1. These and other connected suits were brought under the provisions of Section 56 of the Madras Estates Land Act, 1908, by a landholder to compel his ryots to accept the pattahs tendered to them for Fasli 1318. In such suits it is the duty of the Revenue Court, under Section 57 of the Act, to determine what is a proper pattah. The proprietor claimed that a usage existed in this village to collect rents according to the amani system; in other words, that the ryots should give rents in waram which implies a division of the crop between the landholder and the ryot (vide Section 29 of the Madras Estates Land Act, 1908). To this the ryots rejoined that by a long standing custom they had been paying fixed money rents, and they denied the usage set up by the plaintiff to pay rents in kind. The question thus arose whether money rents or waram rents were the rents established by agreement or custom in this village.
2. The Deputy Collector who tried these suits found that the plaintiff had not proved that the rents contended for by him were the rents lawfully payable. He also found that the rents contended for by the defendants had not been proved to be the fixed money rents lawfully payable.

PROBLEM A:
Please edit the listing starting at the line containing "Given: Select the" and ending at the line containing "click(808, 127)", replacing "keepsake" with "memento" and leaving everything else unchanged.
The rent suit passage and the listing come from unrelated sources.

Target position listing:
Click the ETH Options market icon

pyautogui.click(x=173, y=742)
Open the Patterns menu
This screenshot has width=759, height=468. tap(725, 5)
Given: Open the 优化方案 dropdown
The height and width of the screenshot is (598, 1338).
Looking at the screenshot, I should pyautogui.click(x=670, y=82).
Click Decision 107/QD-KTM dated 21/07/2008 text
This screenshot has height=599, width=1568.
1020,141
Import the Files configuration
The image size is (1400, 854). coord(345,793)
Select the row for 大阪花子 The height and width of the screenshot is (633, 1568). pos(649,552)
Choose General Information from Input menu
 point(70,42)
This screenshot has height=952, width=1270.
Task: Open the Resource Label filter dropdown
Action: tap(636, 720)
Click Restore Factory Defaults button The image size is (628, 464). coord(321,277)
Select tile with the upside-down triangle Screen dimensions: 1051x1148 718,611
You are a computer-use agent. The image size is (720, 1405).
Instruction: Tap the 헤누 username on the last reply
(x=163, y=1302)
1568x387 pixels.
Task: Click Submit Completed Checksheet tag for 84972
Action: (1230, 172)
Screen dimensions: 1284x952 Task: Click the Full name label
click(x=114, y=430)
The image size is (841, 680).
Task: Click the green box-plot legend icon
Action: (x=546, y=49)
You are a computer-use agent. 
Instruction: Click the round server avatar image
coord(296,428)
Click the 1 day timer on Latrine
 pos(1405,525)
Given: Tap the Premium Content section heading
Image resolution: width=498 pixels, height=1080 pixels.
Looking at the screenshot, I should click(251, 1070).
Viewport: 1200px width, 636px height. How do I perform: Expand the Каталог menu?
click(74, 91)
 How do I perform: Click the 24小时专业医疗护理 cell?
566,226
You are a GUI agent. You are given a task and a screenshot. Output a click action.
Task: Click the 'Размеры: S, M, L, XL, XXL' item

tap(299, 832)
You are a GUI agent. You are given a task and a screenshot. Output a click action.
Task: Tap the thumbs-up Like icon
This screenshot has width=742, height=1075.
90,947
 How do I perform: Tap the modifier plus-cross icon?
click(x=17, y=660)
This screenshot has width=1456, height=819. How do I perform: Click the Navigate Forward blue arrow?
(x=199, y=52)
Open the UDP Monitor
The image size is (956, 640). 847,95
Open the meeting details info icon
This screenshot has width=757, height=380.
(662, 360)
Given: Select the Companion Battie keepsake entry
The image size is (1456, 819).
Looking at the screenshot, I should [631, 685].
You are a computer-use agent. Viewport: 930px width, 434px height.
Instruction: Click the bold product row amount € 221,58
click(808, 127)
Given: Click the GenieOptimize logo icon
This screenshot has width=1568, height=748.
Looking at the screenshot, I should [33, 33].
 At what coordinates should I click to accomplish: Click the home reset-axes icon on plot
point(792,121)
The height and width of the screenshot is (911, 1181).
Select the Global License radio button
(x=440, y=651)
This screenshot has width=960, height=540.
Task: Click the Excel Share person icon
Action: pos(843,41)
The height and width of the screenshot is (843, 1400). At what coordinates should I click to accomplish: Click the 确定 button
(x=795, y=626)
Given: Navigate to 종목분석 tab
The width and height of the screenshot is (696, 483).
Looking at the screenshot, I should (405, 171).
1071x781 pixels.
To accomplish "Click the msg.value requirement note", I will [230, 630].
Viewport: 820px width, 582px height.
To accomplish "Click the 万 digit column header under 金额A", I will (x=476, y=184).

PROBLEM B:
According to the rent suit passage, under which section of the Madras Estates Land Act, 1908, did the landholder bring the suits?

WRITTEN SOLUTION A:
Given: Select the Companion Battie memento entry
The image size is (1456, 819).
Looking at the screenshot, I should [631, 685].
You are a computer-use agent. Viewport: 930px width, 434px height.
Instruction: Click the bold product row amount € 221,58
click(808, 127)

WRITTEN SOLUTION B:
Section 56